## Aim of the exercise
Reproduce word for word the line holding "You are a GUI" and all lines after it in the data, through the end, leaving out pictures.

## Data to examine
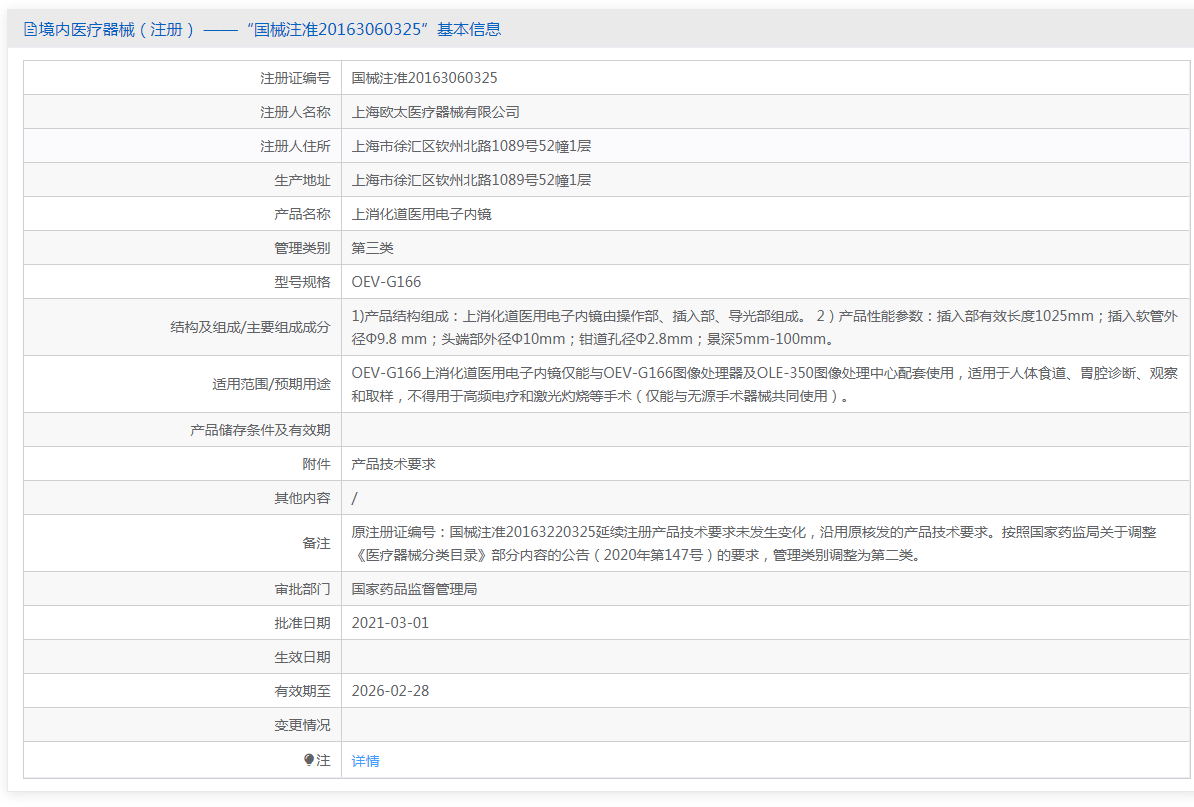The height and width of the screenshot is (807, 1194).
Task: Click the 注册人住所 address value
Action: pos(471,146)
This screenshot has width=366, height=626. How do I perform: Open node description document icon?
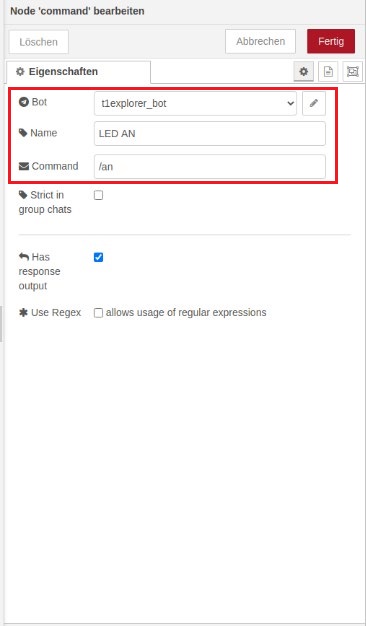pyautogui.click(x=328, y=72)
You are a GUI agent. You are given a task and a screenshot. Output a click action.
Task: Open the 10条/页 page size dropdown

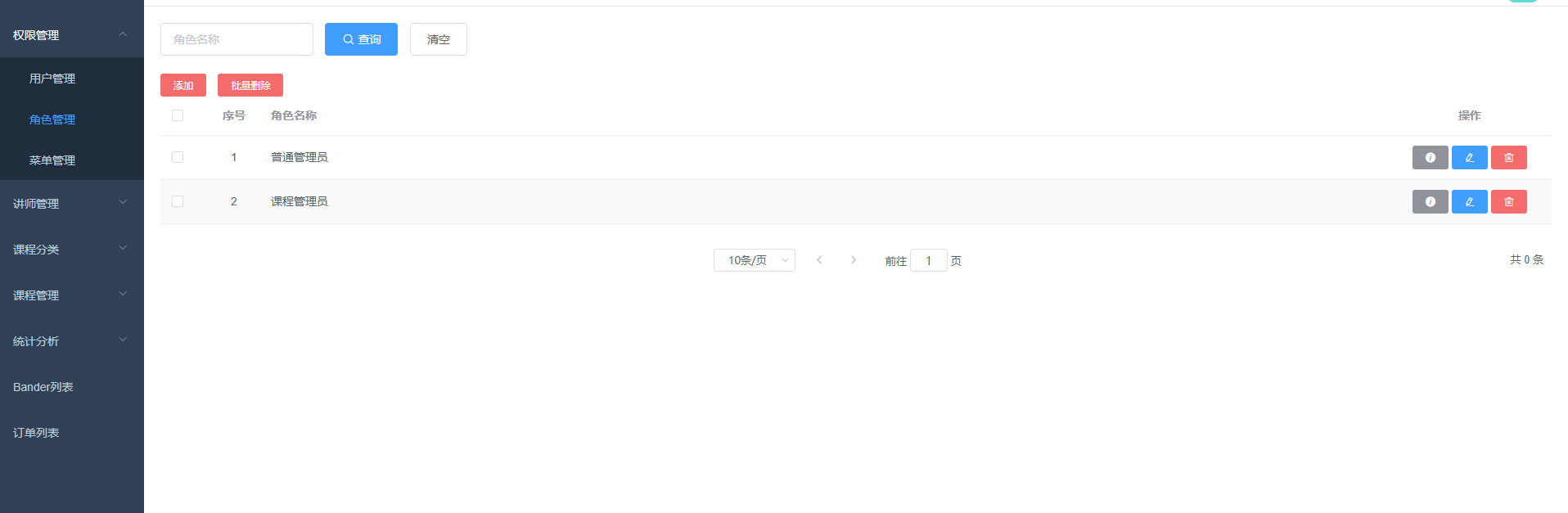[755, 260]
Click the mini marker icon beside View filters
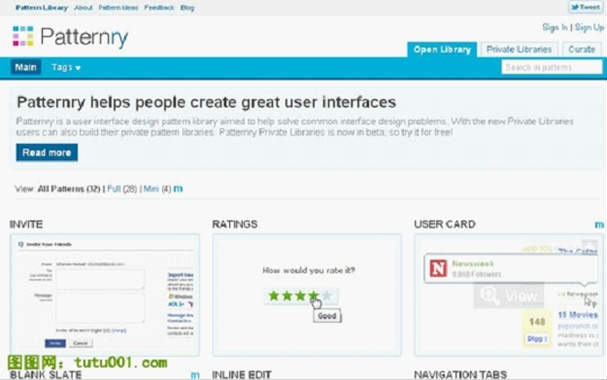The width and height of the screenshot is (607, 380). point(178,189)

## Exercise result
You are a GUI agent. You are given a task and a screenshot. Output a click action.
Task: Open the 10条/页 page size dropdown

[755, 260]
Click the mini marker icon beside View filters
The width and height of the screenshot is (607, 380). point(178,189)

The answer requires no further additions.